Hahahaha... Comme j'aurais voulu en rire, moi aussi. Lui qui n'avait cessé de scander sur tous les toits qu'un beau jour, il se tirerait et qu'on entendrait plus jamais parler de lui ; voilà qu'il revenait au bercail. Quelle ironie.

J'étais loin de rire, pourtant. Dans ma poitrine, je sentais mon coeur tambouriner sous l'angoisse qui me prenait les tripes ; mon corps entier était sous tension. J'avais l'impression... De retomber en enfer, après y avoir échappé de peu. Cette histoire remontait à plusieurs années, je croyais avoir enterré tout ceci !
Je tentais de m'auto-coacher pour chasser ma peur :

„Du calme, Paule... La ville est grande, après tout. Il a sûrement d'autres projets en tête, il ne doit plus penser à ça, LUI. Il est passé à autre chose, depuis déjà 5 ans...

...
... Oui, mais il sait où tu habites. Et avec l'article et les affiches, il a de quoi retomber sur toi."

...Okay, panique à bord !!

Les mains tremblantes, je tapais une réponse à Julie dans laquelle je demandais l'air de rien si elle savait dans quel coin de la ville il avait élu domicile.

„Je crois qu'il est juste retourné chez sa mère, vers Teyssere. Hé, me dit pas que t'as encore des sentiments pour lui ? Tu l'avais largué comme une merde ! Un beau gosse comme lui, franchement t'abuses hein mdr

Tu m'as pas répondu, on se revoit ou pas ??"

Un beau gosse comme lui... Personne n'avait compris. Au moment de ma rupture, toute mes copines m'avaient presque traitée de folle ; aux yeux de tous, nous étions le petit couple parfait. Il était beau, intelligent, ambitieux... Parfait pour moi. Tout semblait aller bien, nous étions heureux ensemble, „comme les doigts de la main" disaient-ils tous. Si seulement ils savaient que si nous étions toujours collés ensemble, c'était parce qu'il refusait de me laisser une minute de liberté...

Je levais les yeux sur mon père, et le trouvait occupé à accrocher son poster avec une patafix vieille de 10 ans, ce qui revenait à peu près à tenter d'accrocher l'affiche avec sa propre salive. Pas même lui... Il n'avait jamais rien su...

Durant ces dernières années, je croyais m'être reconstruite ; j'avais en réalité enfoui ma souffrance si profondément que je croyais ne plus la ressentir. Mais elle était bien là. Trop là.
Chaque insulte qu'il m'avait lancée était encore tapie dans un coin de mon esprit, chaque coups porté brûlait encore ma chair sans que je ne puisse guérir.
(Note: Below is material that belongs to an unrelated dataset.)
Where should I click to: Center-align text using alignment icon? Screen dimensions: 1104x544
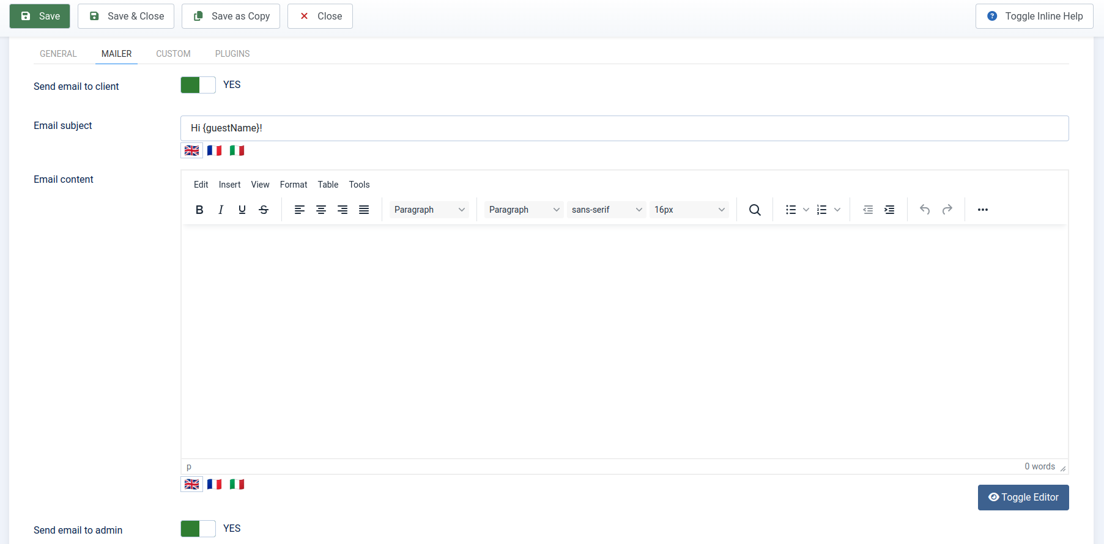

Il n'avait suffit que d'un film, cette vidéo sur le DVD, pour que je m'en rende enfin compte...
J'avais tout nié en bloc, pendant tout ce temps. Je m'étais comme persuadée que ça n'avait jamais existé. Et à présent que mon ex était de retour à Grenoble, j'étais terrorisée... Que tout recommence... De ne pouvoir me relever...


D'une main tremblante, je déposais mon téléphone sur un coin de la table, et m'approchai de mon père encore occupé avec son poster.
Pourquoi avais-je soudainement la vision si trouble...?
Pourquoi tremblais-je autant...?

„P'pa..." Hoquetais-je d'une voix tremblante, et mon père laissa immédiatement tomber sa patafix et son poster.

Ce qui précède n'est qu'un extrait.